Athena intervened many times on behalf of the Greeks, breaking the non-intervention rule that Zeus had implemented. Athena granted Diomedes superhuman strength, causing him to slaughter Trojans and wound Aphrodite (Iliad V.335-355). In the infamous duel between Achilles and Hector, Athena tricked Hector into facing Achilles without a weapon, leading to his death (Iliad XXII.295-300). Later, Athena sent forward the serpents that killed Laocoon after he tried to stop the Trojans from accepting the legendary Trojan horse left by the Greeks (Aeneid II.280-309). Laocoon’s death scene was immortalized in Virgil Aeneid and in sculpture.
However, Athena also punished Achaeans who acted against her and without piety during the war. Within the city of Troy was a temple to Athena, where Cassandra sought shelter during the siege of the city. Ajax the Lesser dragged her from the temple to rape her. In return, Athena destroyed many of the Greek ships after the Greeks refused to kill him. The Trojan statue of the goddess, called a palladium, was stolen by the Greeks during the Trojan War (Virgil, Aeneid II.230-232). At the end of the Trojan War, Athena caused Ajax the Great, Odysseus’ greatest rival among the Achaeans, to go mad and kill himself. In Sophocles’ play Ajax, Athena does this in order to protect Odysseus from his enemy’s anger over not getting Achilles’ armor.
6. Athena Created Medusa
One of the most famous ‘monsters’ in Greek mythology, Medusa was originally a priestess of the goddess Athena, renowned for her beauty. Struck by her beauty, Poseidon raped Medusa in Athena’s temple. As punishment for the sacrilege of her sacred space, Athena turned Medusa’s hair into snakes and cursed her to turn any man who looked at her head into stone (Ovid, Metamorphoses IV). Some later feminist interpretations of the story portray Athena’s actions as helping Medusa ensure that no man would attack her again.
7. Goddess Athena Served as Protector of Heroes in Greek Mythology
Athena played a crucial role in numerous Greek myths as a guide and advisor of demi-gods and mortal heroes. Athena helped Jason in the construction of the Argo and Perseus in his quest to kill Medusa (Apollodorus, Bibliotheca I.IX.XVI). In Pindar’s Olympian Odes, Bellerophon was able to tame Pegasus through Athena’s help (Olympian Ode XIII.70-80). Many depictions of Hercules’ labors include Athena as a guide and helper of the hero.
Perseus, another hero favored by Athena, slew Medusa and decapitated her (Hesiod, Theogony Lines 280-285). For this task, he used a mirror given to him by the goddess. This allowed him to fight the monster without looking at her face. As a thank you, Perseus gave the goddess Medusa’s head. Athena then used the head on her shield (or aegis) to scare her opponents. The goddess is often portrayed in art with the head of a Gorgon either on her armor or her shield.

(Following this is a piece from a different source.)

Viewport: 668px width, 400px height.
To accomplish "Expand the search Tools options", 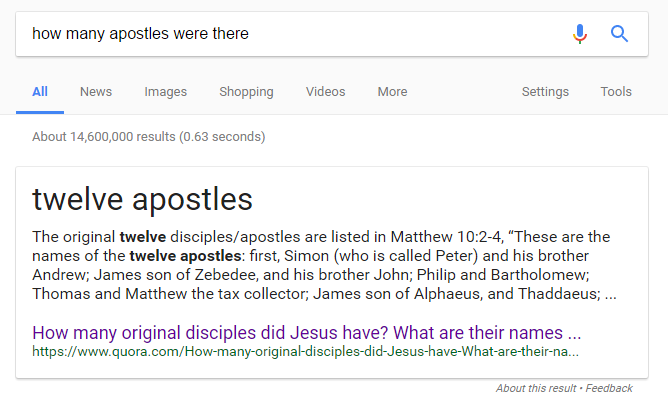I will pyautogui.click(x=616, y=92).
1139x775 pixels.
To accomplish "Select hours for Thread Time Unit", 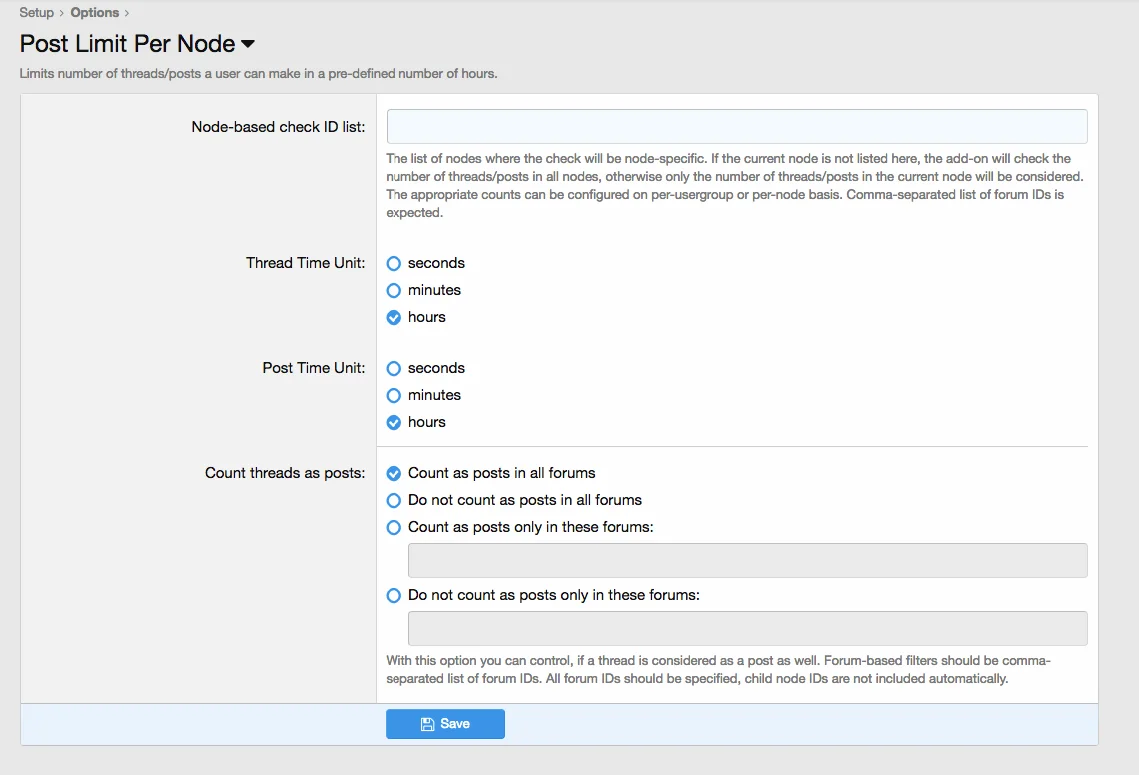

Diomedes, throughout the Iliad, is seen as highly favored by the goddess Athena. In Book V (V.120-135), Athena reveals herself to the hero without a disguise, something that she did not even do for her favorite Odysseus in The Odyssey. As mentioned previously, the goddess gave the hero super strength in order to slaughter his opponents.
Athena is perhaps most famous for her relationship with Odysseus, the Greek king of Ithaca, who served as a primary strategist for the Achaeans during the Trojan War. The goddess was said to be impressed by Odysseus’s wit and strategic thought. In The Odyssey, Athena plays a major role in guiding Odysseus back home (I.44-55), ensuring that he is reunited with his wife and son.